La Chambre d’accusation de la Cour d’appel de Bamako a annoncé en décembre 2015 le renvoi aux assises de 18 militaires, dont le général Sanogo, ainsi que les généraux Yamoussa Camara, ancien ministre de la Défense, et Dahirou Dembélé, ex-chef d’état-major des armées, dans l’affaire dite des "Bérets rouges".
Opposés au putsch de mars 2012 conduit par Amadou Sanogo, alors obscur capitaine de l’armée, qui a renversé le président Amadou Toumani Touré, les "Bérets rouges" avaient vainement tenté un contre-coup d’Etat un mois plus tard avant d’être pourchassés par les putschistes.
Les corps d’une vingtaine de militaires appartenant à cette unité parachutiste avaient été retrouvés en décembre 2013 dans un charnier à Diago, près de Kati, qui fut le quartier général de Sanogo et de ses hommes.
Dans les mois qui ont suivi le coup d’Etat, Sanogo et ses hommes ont été accusés de nombreuses violences à l’encontre de "Bérets rouges" ainsi que d’hommes politiques, de journalistes et de membres de la société civile.
Promu général, l’officier est ensuite tombé en disgrâce au terme d’une transition qui s’est achevée en août 2013 par l’élection du président Ibrahim Boubacar Keïta.
A Sélingué, le général Sanogo est en résidence surveillée dans un domaine sous haute surveillance surplombé par des miradors où sont postés des militaires armés, a constaté dimanche un journaliste de l’AFP.
L’entrée de l’imposant domaine, gardée par près d’une dizaine de militaires, est jonchée de sacs de sable et des fils barbelés sont visibles tout autour de la demeure, selon un journaliste de l’AFP.
Pour un enseignant à Sélingué, "il faut juger Sanogo parce que la réconciliation (au Mali) passe par la justice.
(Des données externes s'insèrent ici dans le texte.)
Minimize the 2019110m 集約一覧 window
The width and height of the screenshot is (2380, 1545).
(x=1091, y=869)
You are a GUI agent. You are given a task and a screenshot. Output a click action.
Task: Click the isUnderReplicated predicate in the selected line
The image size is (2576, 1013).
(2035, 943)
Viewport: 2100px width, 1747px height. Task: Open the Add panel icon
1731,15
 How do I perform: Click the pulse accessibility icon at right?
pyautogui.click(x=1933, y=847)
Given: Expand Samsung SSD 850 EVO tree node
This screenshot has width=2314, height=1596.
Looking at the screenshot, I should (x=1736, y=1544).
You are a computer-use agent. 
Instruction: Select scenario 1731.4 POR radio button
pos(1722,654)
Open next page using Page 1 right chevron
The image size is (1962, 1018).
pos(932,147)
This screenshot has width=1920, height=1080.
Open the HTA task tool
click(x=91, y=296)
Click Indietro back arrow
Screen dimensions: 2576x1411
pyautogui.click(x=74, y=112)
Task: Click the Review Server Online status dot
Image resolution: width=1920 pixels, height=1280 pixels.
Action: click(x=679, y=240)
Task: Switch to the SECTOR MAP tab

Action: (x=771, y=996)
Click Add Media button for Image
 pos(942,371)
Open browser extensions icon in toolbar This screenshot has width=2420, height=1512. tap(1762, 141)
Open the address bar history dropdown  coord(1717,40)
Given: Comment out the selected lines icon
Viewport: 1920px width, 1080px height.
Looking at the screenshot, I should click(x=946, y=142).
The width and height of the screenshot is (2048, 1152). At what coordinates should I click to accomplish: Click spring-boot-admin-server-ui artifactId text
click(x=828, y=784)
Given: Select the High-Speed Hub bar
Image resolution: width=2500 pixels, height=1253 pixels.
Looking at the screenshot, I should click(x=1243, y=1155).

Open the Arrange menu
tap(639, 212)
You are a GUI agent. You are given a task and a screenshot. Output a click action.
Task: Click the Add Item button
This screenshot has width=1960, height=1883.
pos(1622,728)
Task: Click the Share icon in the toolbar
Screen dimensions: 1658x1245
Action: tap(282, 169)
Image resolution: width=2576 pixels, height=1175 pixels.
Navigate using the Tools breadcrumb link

Sans justice on ne peut pas parler de réconciliation".
Mais un étudiant dans cette ville s’insurge contre une règle "deux poids, deux mesures. Les rebelles qui ont commis des crimes au Nord n’ont pas été jugés. Pourquoi juger alors Sanogo ?"
Le putsch de mars 2012 a précipité la déroute de l’armée face à la rébellion touareg et aux groupes jihadistes dans le nord du Mali.
Cette partie du pays était alors tombée sous la coupe de groupes liés à Al-Qaïda, d’abord alliés de la rébellion, qu’ils avaient ensuite évincée.
Les jihadistes ont été dispersés et en grande partie chassés à la suite du lancement en janvier 2013, à l’initiative de la France, d’une intervention militaire internationale, qui se poursuit actuellement.
Mais des zones entières échappent encore au contrôle des forces maliennes et étrangères, malgré la signature en mai-juin 2015 d’un accord de paix censé isoler définitivement les jihadistes.